How to use a P-T chart on the job site
A P-T chart converts gauge pressure into saturation temperature for a specific refrigerant. You pull out the chart, find your pressure reading in the left column, and read the saturation temperature across. That saturation temperature is then your baseline for calculating superheat (suction side) or subcooling (liquid side).
This digital P-T chart does the same thing faster. Select the refrigerant, enter your gauge pressure, and the chart highlights the correct row and shows the interpolated saturation temperature. Because the table steps in 10 PSIG increments, interpolation gives you an accurate answer between rows rather than forcing you to estimate by eye.
Why every refrigerant needs its own P-T chart
R-410A, R-32, R-454B, and R-22 all operate at different pressure-temperature relationships. At 100 PSIG gauge pressure, R-22 saturates at approximately 13°F while R-410A saturates at approximately 14°F and R-32 at approximately 16°F. Those differences look small, but they compound in superheat and subcooling calculations. A technician using R-22 P-T data on an R-410A system will calculate the wrong superheat and may overcharge or undercharge the system as a result.
R-407C and R-454B are zeotropic blends with temperature glide. Their P-T charts show dew point temperatures on the suction side and bubble point temperatures on the liquid side. This calculator applies the correct reference point for each side automatically. For a detailed explanation of how to use dew vs. bubble point for charge diagnostics, see the saturation temperature calculator.

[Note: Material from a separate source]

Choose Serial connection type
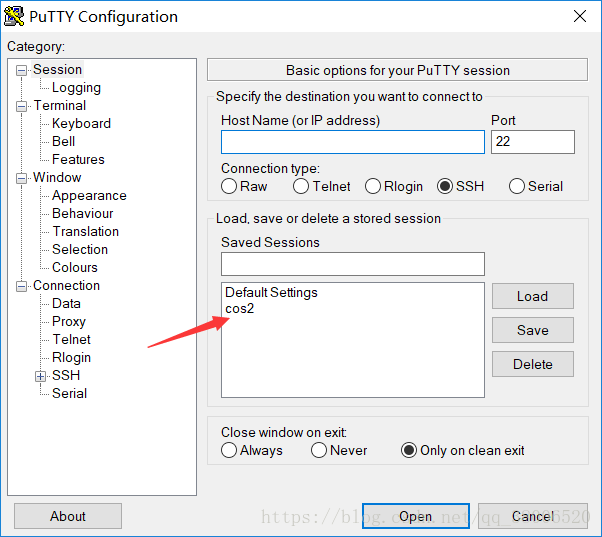Screen dimensions: 602x537 [516, 186]
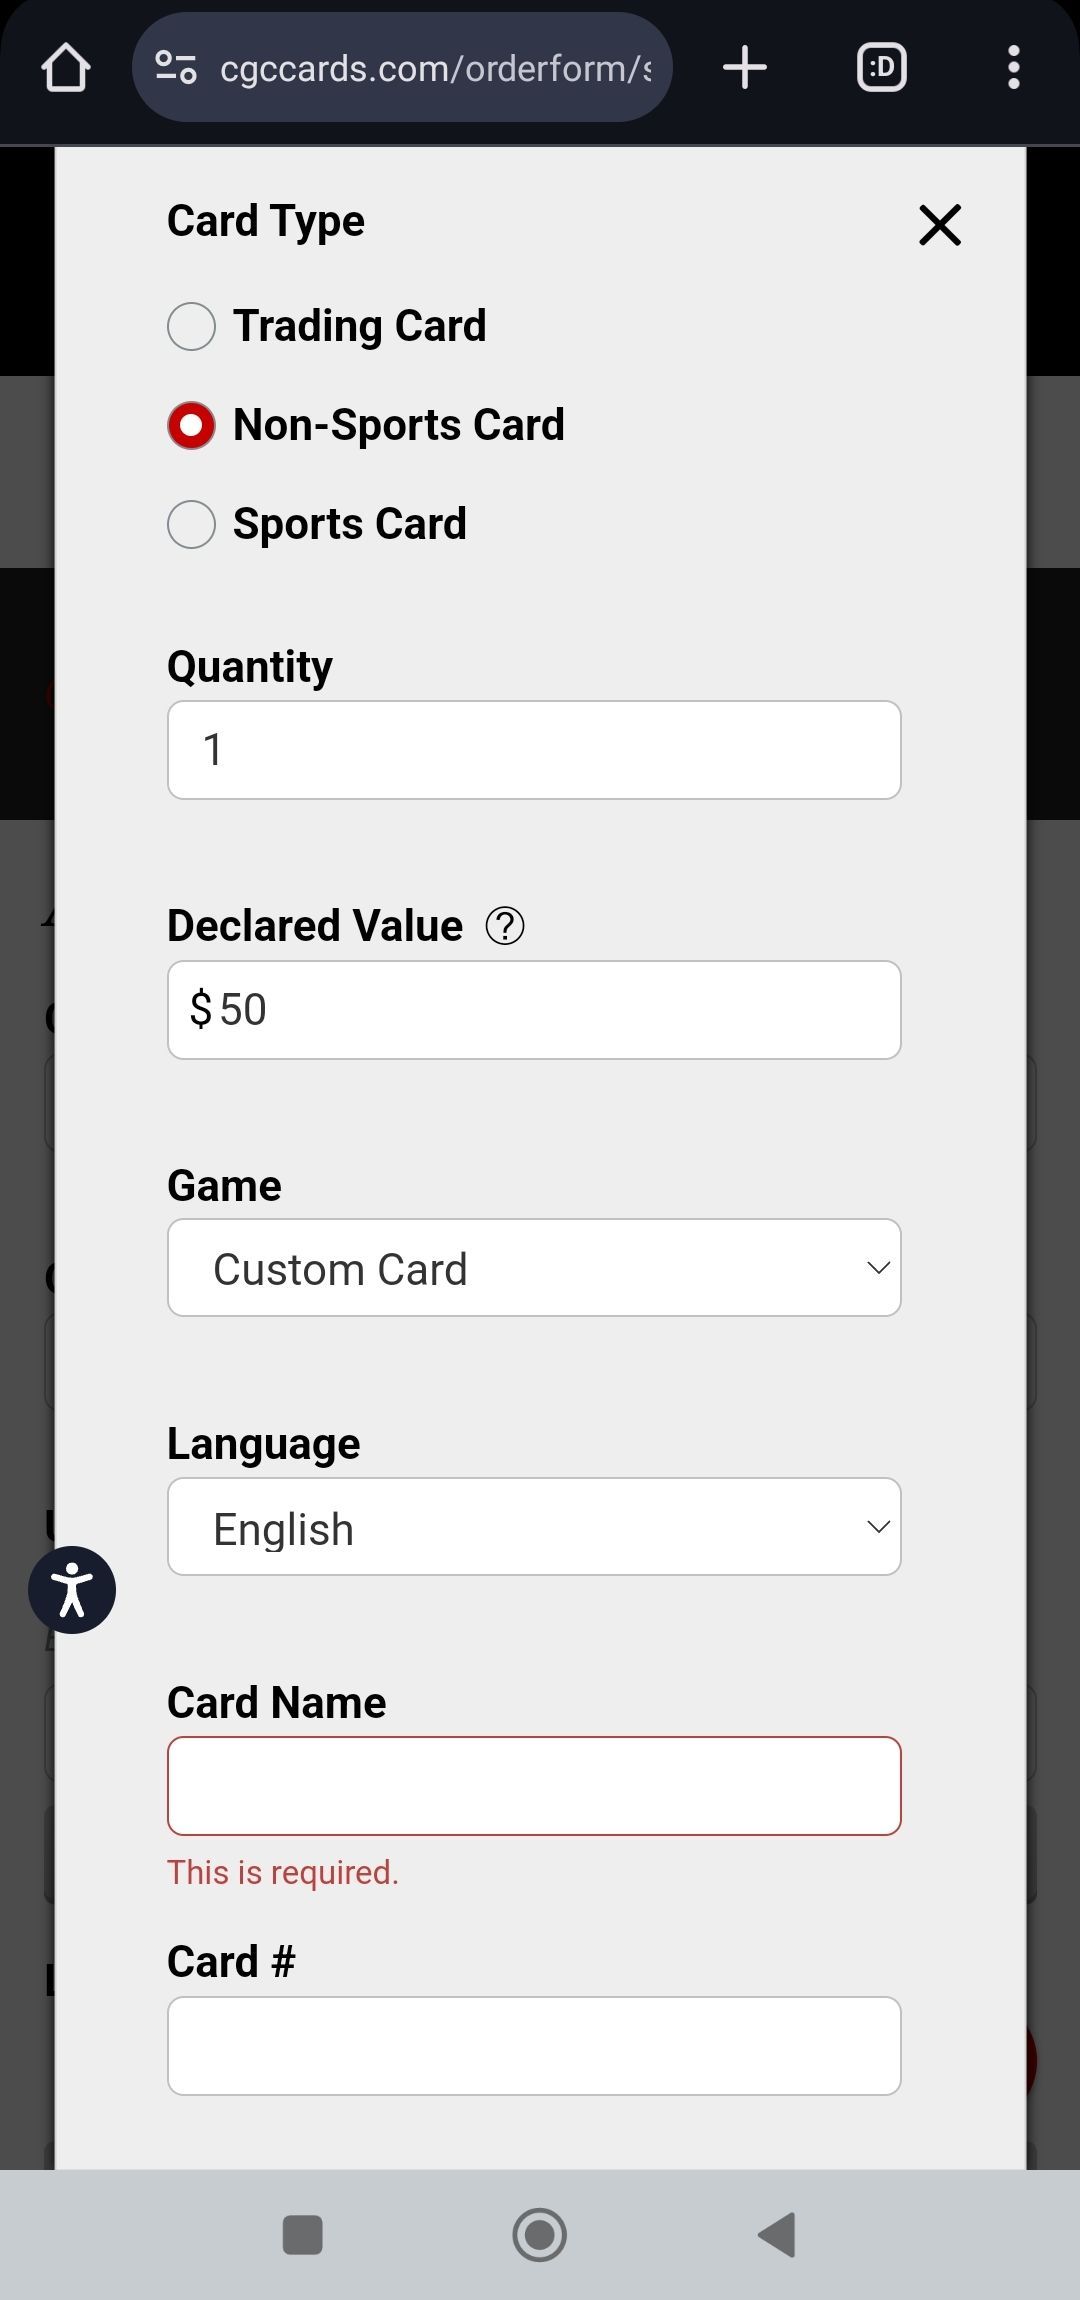The height and width of the screenshot is (2300, 1080).
Task: Open the browser three-dot menu
Action: tap(1013, 67)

Normal R-410A pressure ranges for Canadian conditions
For a residential R-410A split AC system in summer at 30-35°C outdoor ambient, expect suction pressure around 115-130 PSIG and discharge pressure around 380-420 PSIG. In spring and fall shoulder seasons at 15°C outdoor ambient, suction pressure drops to 90-100 PSIG. For a heat pump in heating mode at 0°C, suction pressure is typically around 95-105 PSIG. At -15°C outdoor ambient, suction pressure can fall below 75 PSIG.
Never treat a pressure number as a pass-fail threshold without converting it to saturation temperature first. A suction pressure of 80 PSIG is normal in cold weather and a sign of severe undercharge in summer. The saturation temperature tells the real story. Use the superheat calculator to put that saturation temperature to work.
Reading a P-T chart for heat pumps in defrost
During defrost on a Canadian heat pump, the refrigerant circuit reverses and the outdoor coil becomes the condenser. Pressures and temperatures shift dramatically during this transition. Suction pressure can briefly rise above 200 PSIG on R-410A as the outdoor coil melts. Reading pressures during an active defrost cycle without knowing the system mode leads to incorrect diagnosis. Always confirm the system is in steady-state cooling or heating mode before recording gauge readings for charge diagnosis.
Frequently Asked Questions
A P-T chart shows the saturation temperature of a refrigerant at every gauge pressure. Technicians use it on the job site to convert a gauge pressure reading into a saturation temperature — the baseline for calculating superheat and subcooling. Without a P-T chart, 118 PSIG is just a number. With it, 118 PSIG on R-410A tells you the refrigerant is saturating at 45°F. If your suction line is 57°F, you have 12°F of superheat. Use the superheat calculator to do this automatically with interpolation and target comparison built in.
Normal R-410A pressures depend on season and mode. For a residential split AC at 30-35°C outdoor ambient: suction 115-130 PSIG, discharge 380-420 PSIG. For a heat pump in heating at 0°C: suction around 95-105 PSIG. At -15°C, suction can fall below 75 PSIG. Always compare pressures to saturation temperatures on the P-T chart rather than using pressure numbers as pass-fail thresholds. A 75 PSIG suction is normal in winter and alarming in summer — the saturation temperature tells you which situation you're actually in.